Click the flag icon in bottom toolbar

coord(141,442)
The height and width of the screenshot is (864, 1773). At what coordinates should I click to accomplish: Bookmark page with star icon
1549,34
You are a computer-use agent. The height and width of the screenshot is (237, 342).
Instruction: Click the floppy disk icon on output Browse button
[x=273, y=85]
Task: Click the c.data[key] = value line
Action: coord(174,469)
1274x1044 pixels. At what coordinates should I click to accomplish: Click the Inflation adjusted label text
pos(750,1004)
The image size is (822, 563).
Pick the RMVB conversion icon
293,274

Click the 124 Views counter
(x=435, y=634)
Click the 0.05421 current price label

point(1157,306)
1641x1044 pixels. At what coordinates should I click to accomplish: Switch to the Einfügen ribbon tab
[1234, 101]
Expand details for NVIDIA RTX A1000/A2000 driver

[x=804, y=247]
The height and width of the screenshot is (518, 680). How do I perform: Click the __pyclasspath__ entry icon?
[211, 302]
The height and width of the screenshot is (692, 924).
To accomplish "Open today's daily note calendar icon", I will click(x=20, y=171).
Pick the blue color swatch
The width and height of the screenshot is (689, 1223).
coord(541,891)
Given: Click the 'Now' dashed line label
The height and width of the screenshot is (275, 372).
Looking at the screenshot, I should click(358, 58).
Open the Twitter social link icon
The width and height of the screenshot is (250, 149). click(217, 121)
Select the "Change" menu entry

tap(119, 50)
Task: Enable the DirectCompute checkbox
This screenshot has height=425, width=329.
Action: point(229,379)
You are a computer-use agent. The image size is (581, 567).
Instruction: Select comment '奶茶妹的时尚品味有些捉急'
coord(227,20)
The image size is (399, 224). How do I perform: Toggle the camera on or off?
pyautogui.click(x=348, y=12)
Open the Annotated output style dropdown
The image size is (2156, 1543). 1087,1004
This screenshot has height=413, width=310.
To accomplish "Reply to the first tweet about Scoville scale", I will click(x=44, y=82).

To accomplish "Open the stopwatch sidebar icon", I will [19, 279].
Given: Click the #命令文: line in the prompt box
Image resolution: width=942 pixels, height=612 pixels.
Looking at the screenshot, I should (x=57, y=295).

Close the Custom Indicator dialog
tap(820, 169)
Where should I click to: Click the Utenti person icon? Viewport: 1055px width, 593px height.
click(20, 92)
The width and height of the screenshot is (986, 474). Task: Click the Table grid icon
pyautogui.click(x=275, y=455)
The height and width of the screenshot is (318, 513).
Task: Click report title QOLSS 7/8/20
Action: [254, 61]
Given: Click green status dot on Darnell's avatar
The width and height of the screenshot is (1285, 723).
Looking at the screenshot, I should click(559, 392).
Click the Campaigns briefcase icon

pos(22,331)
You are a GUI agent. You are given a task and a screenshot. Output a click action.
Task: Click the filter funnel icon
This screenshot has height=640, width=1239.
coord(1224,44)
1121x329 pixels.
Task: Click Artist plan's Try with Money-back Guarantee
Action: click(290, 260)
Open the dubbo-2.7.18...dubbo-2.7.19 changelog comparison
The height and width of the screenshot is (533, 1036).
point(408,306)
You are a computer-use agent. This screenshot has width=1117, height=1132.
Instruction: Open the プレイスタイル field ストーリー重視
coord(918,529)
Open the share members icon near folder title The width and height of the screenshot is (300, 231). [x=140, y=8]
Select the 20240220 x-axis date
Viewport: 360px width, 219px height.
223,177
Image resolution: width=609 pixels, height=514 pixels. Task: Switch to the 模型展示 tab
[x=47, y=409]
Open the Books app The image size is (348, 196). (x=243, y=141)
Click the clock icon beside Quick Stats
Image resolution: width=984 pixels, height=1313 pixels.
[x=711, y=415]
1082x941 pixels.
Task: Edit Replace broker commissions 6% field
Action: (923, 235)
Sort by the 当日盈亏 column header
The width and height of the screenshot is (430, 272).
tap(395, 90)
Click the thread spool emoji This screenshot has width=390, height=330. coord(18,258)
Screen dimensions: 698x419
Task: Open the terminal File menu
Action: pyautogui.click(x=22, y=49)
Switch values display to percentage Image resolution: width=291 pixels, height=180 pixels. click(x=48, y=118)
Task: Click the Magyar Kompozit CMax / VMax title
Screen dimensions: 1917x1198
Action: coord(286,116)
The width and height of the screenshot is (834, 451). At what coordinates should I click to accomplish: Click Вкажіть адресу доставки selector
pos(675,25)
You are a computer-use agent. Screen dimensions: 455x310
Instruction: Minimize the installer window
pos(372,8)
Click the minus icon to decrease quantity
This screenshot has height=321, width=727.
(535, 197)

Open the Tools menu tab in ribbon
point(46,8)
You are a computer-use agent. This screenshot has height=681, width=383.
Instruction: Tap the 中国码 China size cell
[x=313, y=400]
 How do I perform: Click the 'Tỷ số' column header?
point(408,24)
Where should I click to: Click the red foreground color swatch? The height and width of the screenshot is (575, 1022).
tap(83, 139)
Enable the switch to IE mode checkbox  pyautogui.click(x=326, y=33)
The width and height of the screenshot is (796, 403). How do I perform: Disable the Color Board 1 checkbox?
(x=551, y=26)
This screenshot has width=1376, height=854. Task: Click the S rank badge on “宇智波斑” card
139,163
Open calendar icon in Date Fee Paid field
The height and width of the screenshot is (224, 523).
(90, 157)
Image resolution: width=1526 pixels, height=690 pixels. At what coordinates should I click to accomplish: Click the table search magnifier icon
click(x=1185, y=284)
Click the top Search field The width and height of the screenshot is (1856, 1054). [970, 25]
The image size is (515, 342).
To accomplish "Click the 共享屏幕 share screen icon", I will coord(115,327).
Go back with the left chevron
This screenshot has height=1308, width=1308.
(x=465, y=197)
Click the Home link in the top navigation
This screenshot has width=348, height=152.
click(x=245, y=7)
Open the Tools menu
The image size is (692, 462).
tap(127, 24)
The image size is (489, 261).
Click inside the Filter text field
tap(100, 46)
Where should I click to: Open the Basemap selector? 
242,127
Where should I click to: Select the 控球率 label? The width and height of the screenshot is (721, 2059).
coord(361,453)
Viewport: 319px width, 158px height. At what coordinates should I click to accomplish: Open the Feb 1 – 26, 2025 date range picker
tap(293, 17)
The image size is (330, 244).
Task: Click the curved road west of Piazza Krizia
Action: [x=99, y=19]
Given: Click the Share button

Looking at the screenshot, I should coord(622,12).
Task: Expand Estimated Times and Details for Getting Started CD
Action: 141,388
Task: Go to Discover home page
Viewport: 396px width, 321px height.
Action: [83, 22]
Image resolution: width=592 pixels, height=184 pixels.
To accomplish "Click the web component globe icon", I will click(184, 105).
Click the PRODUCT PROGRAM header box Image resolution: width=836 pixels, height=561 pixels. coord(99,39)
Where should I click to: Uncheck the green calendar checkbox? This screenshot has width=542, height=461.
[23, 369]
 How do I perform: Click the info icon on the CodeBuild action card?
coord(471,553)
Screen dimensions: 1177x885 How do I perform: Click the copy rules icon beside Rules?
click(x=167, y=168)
═══
● THE TASK: Reproduce the listing above line for line, with no changes.

● SOLUTION TO THIS PROBLEM:
Click the flag icon in bottom toolbar

coord(141,442)
The height and width of the screenshot is (864, 1773). At what coordinates should I click to accomplish: Bookmark page with star icon
1549,34
You are a computer-use agent. The height and width of the screenshot is (237, 342).
Instruction: Click the floppy disk icon on output Browse button
[x=273, y=85]
Task: Click the c.data[key] = value line
Action: coord(174,469)
1274x1044 pixels. At what coordinates should I click to accomplish: Click the Inflation adjusted label text
pos(750,1004)
The image size is (822, 563).
Pick the RMVB conversion icon
293,274

Click the 124 Views counter
(x=435, y=634)
Click the 0.05421 current price label

point(1157,306)
1641x1044 pixels. At what coordinates should I click to accomplish: Switch to the Einfügen ribbon tab
[1234, 101]
Expand details for NVIDIA RTX A1000/A2000 driver

[x=804, y=247]
The height and width of the screenshot is (518, 680). How do I perform: Click the __pyclasspath__ entry icon?
[211, 302]
The height and width of the screenshot is (692, 924).
To accomplish "Open today's daily note calendar icon", I will click(x=20, y=171).
Pick the blue color swatch
The width and height of the screenshot is (689, 1223).
coord(541,891)
Given: Click the 'Now' dashed line label
The height and width of the screenshot is (275, 372).
Looking at the screenshot, I should click(358, 58).
Open the Twitter social link icon
The width and height of the screenshot is (250, 149). click(217, 121)
Select the "Change" menu entry

tap(119, 50)
Task: Enable the DirectCompute checkbox
This screenshot has height=425, width=329.
Action: point(229,379)
You are a computer-use agent. The image size is (581, 567).
Instruction: Select comment '奶茶妹的时尚品味有些捉急'
coord(227,20)
The image size is (399, 224). How do I perform: Toggle the camera on or off?
pyautogui.click(x=348, y=12)
Open the Annotated output style dropdown
The image size is (2156, 1543). 1087,1004
This screenshot has height=413, width=310.
To accomplish "Reply to the first tweet about Scoville scale", I will click(x=44, y=82).

To accomplish "Open the stopwatch sidebar icon", I will [19, 279].
Given: Click the #命令文: line in the prompt box
Image resolution: width=942 pixels, height=612 pixels.
Looking at the screenshot, I should (x=57, y=295).

Close the Custom Indicator dialog
tap(820, 169)
Where should I click to: Click the Utenti person icon? Viewport: 1055px width, 593px height.
click(20, 92)
The width and height of the screenshot is (986, 474). Task: Click the Table grid icon
pyautogui.click(x=275, y=455)
The height and width of the screenshot is (318, 513).
Task: Click report title QOLSS 7/8/20
Action: [254, 61]
Given: Click green status dot on Darnell's avatar
The width and height of the screenshot is (1285, 723).
Looking at the screenshot, I should click(559, 392).
Click the Campaigns briefcase icon

pos(22,331)
You are a GUI agent. You are given a task and a screenshot. Output a click action.
Task: Click the filter funnel icon
This screenshot has height=640, width=1239.
coord(1224,44)
1121x329 pixels.
Task: Click Artist plan's Try with Money-back Guarantee
Action: click(290, 260)
Open the dubbo-2.7.18...dubbo-2.7.19 changelog comparison
The height and width of the screenshot is (533, 1036).
point(408,306)
You are a computer-use agent. This screenshot has width=1117, height=1132.
Instruction: Open the プレイスタイル field ストーリー重視
coord(918,529)
Open the share members icon near folder title The width and height of the screenshot is (300, 231). [x=140, y=8]
Select the 20240220 x-axis date
Viewport: 360px width, 219px height.
223,177
Image resolution: width=609 pixels, height=514 pixels. Task: Switch to the 模型展示 tab
[x=47, y=409]
Open the Books app The image size is (348, 196). (x=243, y=141)
Click the clock icon beside Quick Stats
Image resolution: width=984 pixels, height=1313 pixels.
[x=711, y=415]
1082x941 pixels.
Task: Edit Replace broker commissions 6% field
Action: (923, 235)
Sort by the 当日盈亏 column header
The width and height of the screenshot is (430, 272).
tap(395, 90)
Click the thread spool emoji This screenshot has width=390, height=330. coord(18,258)
Screen dimensions: 698x419
Task: Open the terminal File menu
Action: pyautogui.click(x=22, y=49)
Switch values display to percentage Image resolution: width=291 pixels, height=180 pixels. click(x=48, y=118)
Task: Click the Magyar Kompozit CMax / VMax title
Screen dimensions: 1917x1198
Action: coord(286,116)
The width and height of the screenshot is (834, 451). At what coordinates should I click to accomplish: Click Вкажіть адресу доставки selector
pos(675,25)
You are a computer-use agent. Screen dimensions: 455x310
Instruction: Minimize the installer window
pos(372,8)
Click the minus icon to decrease quantity
This screenshot has height=321, width=727.
(535, 197)

Open the Tools menu tab in ribbon
point(46,8)
You are a computer-use agent. This screenshot has height=681, width=383.
Instruction: Tap the 中国码 China size cell
[x=313, y=400]
 How do I perform: Click the 'Tỷ số' column header?
point(408,24)
Where should I click to: Click the red foreground color swatch? The height and width of the screenshot is (575, 1022).
tap(83, 139)
Enable the switch to IE mode checkbox  pyautogui.click(x=326, y=33)
The width and height of the screenshot is (796, 403). How do I perform: Disable the Color Board 1 checkbox?
(x=551, y=26)
This screenshot has width=1376, height=854. Task: Click the S rank badge on “宇智波斑” card
139,163
Open calendar icon in Date Fee Paid field
The height and width of the screenshot is (224, 523).
(90, 157)
Image resolution: width=1526 pixels, height=690 pixels. At what coordinates should I click to accomplish: Click the table search magnifier icon
click(x=1185, y=284)
Click the top Search field The width and height of the screenshot is (1856, 1054). [970, 25]
The image size is (515, 342).
To accomplish "Click the 共享屏幕 share screen icon", I will coord(115,327).
Go back with the left chevron
This screenshot has height=1308, width=1308.
(x=465, y=197)
Click the Home link in the top navigation
This screenshot has width=348, height=152.
click(x=245, y=7)
Open the Tools menu
The image size is (692, 462).
tap(127, 24)
The image size is (489, 261).
Click inside the Filter text field
tap(100, 46)
Where should I click to: Open the Basemap selector? 
242,127
Where should I click to: Select the 控球率 label? The width and height of the screenshot is (721, 2059).
coord(361,453)
Viewport: 319px width, 158px height. At what coordinates should I click to accomplish: Open the Feb 1 – 26, 2025 date range picker
tap(293, 17)
The image size is (330, 244).
Task: Click the curved road west of Piazza Krizia
Action: [x=99, y=19]
Given: Click the Share button

Looking at the screenshot, I should coord(622,12).
Task: Expand Estimated Times and Details for Getting Started CD
Action: 141,388
Task: Go to Discover home page
Viewport: 396px width, 321px height.
Action: [83, 22]
Image resolution: width=592 pixels, height=184 pixels.
To accomplish "Click the web component globe icon", I will click(184, 105).
Click the PRODUCT PROGRAM header box Image resolution: width=836 pixels, height=561 pixels. coord(99,39)
Where should I click to: Uncheck the green calendar checkbox? This screenshot has width=542, height=461.
[23, 369]
 How do I perform: Click the info icon on the CodeBuild action card?
coord(471,553)
Screen dimensions: 1177x885 How do I perform: Click the copy rules icon beside Rules?
click(x=167, y=168)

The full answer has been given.